In a sequence of poems set in the mountainous Deep South of America, Dawn Watson vividly evokes an ominous landscape of gas stations, jackrabbits and drifting hawks, where copperhead snakes fall out of branches and 'magnolia cones / thum[p] the roofs’ of wooden outhouses.
These poems, based on the writer’s time spent in Georgia, Tennessee and the Carolinas, are interwoven with pieces set in the poet’s native Belfast which speak urgently to the raw realities of sexuality, juvenile detention, and the Irish border. Many poems feature speakers driving from place to place, capturing the in-between states in which so much of experience is actually lived. Precise and strange images coalesce into physical and interior landscapes.

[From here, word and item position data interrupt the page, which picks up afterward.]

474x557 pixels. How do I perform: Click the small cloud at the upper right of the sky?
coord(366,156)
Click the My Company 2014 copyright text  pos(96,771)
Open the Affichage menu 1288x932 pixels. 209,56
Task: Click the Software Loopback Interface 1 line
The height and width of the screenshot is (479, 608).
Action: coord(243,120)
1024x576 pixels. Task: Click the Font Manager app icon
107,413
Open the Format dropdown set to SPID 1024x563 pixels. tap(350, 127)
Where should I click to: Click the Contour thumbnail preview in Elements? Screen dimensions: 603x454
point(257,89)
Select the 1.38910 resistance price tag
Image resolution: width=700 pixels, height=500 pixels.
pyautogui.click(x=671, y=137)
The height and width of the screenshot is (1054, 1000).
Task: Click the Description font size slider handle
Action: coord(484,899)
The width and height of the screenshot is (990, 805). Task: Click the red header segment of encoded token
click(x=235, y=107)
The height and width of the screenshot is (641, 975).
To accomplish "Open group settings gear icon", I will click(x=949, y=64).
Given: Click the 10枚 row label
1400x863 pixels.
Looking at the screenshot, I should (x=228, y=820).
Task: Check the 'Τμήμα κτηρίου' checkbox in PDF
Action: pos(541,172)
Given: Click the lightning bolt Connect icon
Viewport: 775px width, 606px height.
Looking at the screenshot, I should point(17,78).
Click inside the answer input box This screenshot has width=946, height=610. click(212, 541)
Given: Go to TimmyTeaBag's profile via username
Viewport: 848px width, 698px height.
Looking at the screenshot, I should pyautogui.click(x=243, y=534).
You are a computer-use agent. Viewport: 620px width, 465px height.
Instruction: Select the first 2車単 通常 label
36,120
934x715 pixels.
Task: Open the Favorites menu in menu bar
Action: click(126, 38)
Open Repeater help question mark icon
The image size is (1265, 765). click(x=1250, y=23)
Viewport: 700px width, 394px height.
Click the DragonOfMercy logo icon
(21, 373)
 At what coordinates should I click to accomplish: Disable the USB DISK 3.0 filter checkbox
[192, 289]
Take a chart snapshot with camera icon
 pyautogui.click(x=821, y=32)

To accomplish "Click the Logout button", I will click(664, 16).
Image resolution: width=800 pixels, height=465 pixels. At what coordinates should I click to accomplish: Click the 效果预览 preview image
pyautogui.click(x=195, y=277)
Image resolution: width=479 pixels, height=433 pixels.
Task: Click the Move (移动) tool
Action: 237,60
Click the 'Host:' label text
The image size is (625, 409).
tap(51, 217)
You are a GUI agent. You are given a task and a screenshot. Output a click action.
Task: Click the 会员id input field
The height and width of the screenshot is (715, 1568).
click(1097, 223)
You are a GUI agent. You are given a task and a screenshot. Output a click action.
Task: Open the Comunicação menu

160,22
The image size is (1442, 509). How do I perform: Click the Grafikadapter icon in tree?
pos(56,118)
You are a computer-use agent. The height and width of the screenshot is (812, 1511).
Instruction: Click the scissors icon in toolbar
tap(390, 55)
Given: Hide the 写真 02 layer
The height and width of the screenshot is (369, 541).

Alternately surreal and direct, and always joyously inventive, Watson offers a clear and unsettling vision of what is and isn’t there in these anxious, contemporary times.
O autorze
Dawn Watson is a writer from Belfast. She is currently a Ph D candidate at Queen’s University, writing a prose poem novel and researching prose poetics. She worked as a sub editor in newspapers such as The Sunday Times in London, The News of the World in Dublin and The Mirror in Belfast. She completed a Masters in Poetry at the Seamus Heaney Centre in 2018 after winning the Ruth West Poetry Scholarship. She was a 2018 Poetry Ireland Introductions Series poet and won the Doolin Writers’ Poetry Award in the same year. Her writing has been published in journals including The Manchester Review, Blackbox Manifold, The Stinging Fly, The Moth and The Tangerine. She lives in Belfast with her wife, and has a son, Art.